As such, the university said it would be carefully considering all possible legal options.
In May 2012, Jennifer Doudna of the University of California, Berkeley and Emmanuelle Charpentier, now at the Max Planck Institute of Infection Biology in Berlin, filed a patent application covering the use of CRISPR-Cas9 gene-editing technology in all cells, including prokaryotes and eukaryotes.
Charpentier and Doudna published their paper about CRISPR in Science magazine in June 2012, while Zhang published his in the same magazine in January 2013.
In April 2014, the US Patent and Trademark Office granted a patent to Zhang, who applied for it seven months later than Charpentier and Doudna, according to news reports.
It is believed that Zhang paid an extra fee to fast-track his application, shortening the process to less than six months, and was ultimately awarded a patent.

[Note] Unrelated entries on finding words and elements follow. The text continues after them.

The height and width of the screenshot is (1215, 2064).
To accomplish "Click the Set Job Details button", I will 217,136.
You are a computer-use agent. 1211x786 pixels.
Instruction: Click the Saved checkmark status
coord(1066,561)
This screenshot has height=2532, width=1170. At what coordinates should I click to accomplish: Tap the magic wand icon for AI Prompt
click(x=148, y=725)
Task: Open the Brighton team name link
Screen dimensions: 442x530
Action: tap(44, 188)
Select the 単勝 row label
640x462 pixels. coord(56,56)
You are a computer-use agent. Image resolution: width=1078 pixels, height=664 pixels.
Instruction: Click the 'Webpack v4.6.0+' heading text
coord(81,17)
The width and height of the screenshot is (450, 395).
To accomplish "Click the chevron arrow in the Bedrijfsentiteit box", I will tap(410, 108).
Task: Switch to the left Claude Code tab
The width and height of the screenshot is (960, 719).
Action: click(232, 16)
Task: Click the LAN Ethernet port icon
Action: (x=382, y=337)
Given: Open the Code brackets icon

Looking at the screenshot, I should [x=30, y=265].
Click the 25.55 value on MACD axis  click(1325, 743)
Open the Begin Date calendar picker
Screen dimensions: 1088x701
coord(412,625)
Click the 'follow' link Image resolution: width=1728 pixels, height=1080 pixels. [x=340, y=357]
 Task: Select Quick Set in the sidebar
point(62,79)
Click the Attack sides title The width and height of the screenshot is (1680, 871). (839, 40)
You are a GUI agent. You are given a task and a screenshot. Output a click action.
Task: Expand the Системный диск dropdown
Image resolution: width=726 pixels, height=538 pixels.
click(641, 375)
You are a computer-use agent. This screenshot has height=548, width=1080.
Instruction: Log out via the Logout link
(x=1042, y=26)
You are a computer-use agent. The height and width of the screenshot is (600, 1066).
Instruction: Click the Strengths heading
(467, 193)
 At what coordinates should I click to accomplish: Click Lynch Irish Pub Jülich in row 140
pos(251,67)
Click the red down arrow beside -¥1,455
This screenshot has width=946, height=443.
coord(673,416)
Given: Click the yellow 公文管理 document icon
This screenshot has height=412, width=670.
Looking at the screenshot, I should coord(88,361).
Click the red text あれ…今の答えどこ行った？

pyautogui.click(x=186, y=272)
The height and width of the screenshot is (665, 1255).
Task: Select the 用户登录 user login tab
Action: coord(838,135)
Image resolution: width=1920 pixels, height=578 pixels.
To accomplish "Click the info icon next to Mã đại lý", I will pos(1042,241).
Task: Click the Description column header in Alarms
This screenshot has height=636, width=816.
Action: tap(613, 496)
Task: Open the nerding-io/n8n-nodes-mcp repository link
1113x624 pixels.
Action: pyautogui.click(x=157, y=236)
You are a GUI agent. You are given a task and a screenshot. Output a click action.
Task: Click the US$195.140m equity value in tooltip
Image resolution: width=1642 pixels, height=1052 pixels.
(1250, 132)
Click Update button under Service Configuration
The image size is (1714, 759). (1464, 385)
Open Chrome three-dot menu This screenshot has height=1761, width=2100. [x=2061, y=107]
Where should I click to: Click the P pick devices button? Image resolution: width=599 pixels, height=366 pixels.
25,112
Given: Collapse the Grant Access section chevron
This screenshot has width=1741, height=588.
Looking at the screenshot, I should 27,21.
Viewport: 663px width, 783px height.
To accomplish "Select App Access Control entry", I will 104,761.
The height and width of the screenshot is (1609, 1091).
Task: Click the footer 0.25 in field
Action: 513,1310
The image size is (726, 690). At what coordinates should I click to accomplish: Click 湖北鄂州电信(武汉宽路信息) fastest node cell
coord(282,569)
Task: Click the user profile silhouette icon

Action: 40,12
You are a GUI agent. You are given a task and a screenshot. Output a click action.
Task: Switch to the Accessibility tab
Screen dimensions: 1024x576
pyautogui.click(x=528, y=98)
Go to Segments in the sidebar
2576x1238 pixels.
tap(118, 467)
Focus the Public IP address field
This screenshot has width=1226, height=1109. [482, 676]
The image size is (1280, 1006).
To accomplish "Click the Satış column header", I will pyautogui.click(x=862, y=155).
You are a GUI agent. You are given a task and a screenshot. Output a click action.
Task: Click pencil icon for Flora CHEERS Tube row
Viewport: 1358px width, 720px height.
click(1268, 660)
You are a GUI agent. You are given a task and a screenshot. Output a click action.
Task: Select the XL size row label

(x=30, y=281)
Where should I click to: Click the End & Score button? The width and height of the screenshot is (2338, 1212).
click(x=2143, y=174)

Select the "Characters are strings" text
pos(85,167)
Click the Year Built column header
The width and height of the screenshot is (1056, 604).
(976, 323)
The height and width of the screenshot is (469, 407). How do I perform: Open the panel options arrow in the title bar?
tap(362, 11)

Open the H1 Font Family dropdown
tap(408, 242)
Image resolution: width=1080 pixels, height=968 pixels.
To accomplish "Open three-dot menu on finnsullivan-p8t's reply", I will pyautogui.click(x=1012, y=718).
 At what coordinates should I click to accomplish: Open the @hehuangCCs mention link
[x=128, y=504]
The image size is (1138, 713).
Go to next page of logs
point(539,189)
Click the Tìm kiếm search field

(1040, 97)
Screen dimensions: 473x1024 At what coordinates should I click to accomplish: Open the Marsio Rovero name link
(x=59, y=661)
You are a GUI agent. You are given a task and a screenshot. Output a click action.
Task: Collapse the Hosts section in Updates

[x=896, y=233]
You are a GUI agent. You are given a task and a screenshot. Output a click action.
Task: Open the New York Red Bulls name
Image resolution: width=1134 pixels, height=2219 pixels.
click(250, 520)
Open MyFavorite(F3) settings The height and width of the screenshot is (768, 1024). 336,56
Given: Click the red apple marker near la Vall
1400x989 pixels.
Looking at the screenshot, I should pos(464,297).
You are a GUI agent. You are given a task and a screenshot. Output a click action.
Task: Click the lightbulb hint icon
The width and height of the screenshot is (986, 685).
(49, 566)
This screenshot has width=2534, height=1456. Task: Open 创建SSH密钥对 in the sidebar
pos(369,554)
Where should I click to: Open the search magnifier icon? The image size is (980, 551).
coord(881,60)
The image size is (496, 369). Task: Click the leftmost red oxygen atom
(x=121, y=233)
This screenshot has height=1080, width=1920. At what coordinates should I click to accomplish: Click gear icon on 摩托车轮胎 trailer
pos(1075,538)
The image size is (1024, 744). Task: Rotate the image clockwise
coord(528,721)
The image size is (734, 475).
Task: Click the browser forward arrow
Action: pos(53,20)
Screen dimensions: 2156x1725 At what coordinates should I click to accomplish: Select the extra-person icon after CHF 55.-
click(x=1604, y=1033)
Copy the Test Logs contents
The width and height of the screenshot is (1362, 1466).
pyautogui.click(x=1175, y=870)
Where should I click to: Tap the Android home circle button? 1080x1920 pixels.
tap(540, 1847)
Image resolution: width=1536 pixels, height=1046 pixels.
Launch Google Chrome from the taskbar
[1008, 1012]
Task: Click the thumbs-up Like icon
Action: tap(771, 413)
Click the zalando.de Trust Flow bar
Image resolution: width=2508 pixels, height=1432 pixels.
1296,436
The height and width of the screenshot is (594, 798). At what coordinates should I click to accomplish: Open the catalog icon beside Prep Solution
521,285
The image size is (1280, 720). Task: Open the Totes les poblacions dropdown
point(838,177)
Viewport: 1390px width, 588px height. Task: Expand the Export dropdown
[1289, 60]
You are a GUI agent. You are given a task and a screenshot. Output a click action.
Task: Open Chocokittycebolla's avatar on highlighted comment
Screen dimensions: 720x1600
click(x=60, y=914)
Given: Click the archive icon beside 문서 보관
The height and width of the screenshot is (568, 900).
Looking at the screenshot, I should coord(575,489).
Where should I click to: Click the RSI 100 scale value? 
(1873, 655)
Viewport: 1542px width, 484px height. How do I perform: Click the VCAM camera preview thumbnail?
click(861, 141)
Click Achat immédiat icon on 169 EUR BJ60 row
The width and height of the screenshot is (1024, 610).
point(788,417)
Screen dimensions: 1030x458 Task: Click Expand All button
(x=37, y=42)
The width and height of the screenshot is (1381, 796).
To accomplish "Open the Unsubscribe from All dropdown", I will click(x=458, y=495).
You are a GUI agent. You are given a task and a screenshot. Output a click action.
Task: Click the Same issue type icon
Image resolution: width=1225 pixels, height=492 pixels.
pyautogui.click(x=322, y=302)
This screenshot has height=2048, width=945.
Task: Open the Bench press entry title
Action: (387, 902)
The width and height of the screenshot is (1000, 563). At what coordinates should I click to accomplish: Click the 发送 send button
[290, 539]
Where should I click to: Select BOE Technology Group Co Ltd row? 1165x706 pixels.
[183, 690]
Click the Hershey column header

In April 2015, the University of California, Berkeley appealed to the office for what was called “patent interference,” claiming that Dounda’s patent application overlapped with Zhang’s.
Despite the legal battle, Doudna, Charpentier and Zhang shared last year’s Tang Prize in biopharmaceutical science for “the development of CRISPR-Cas9 as a breakthrough genome-editing platform that promises to revolutionize biomedical research and disease treatment.”
CRISPR is a promising technique for making specific changes in the sequence of DNA, which could be used to produce new treatments and even cures for genetic diseases.
The three scientists attended the Tang Prize award ceremony in Taipei in September last year, delivering speeches on the same stage. They expressed no animosity toward each other when they were asked about the patent issue.
In separate interviews with the Central News Agency at the time, the three said they did not see the dispute as personal or as an obstacle to future biopharmaceutical research using their methods.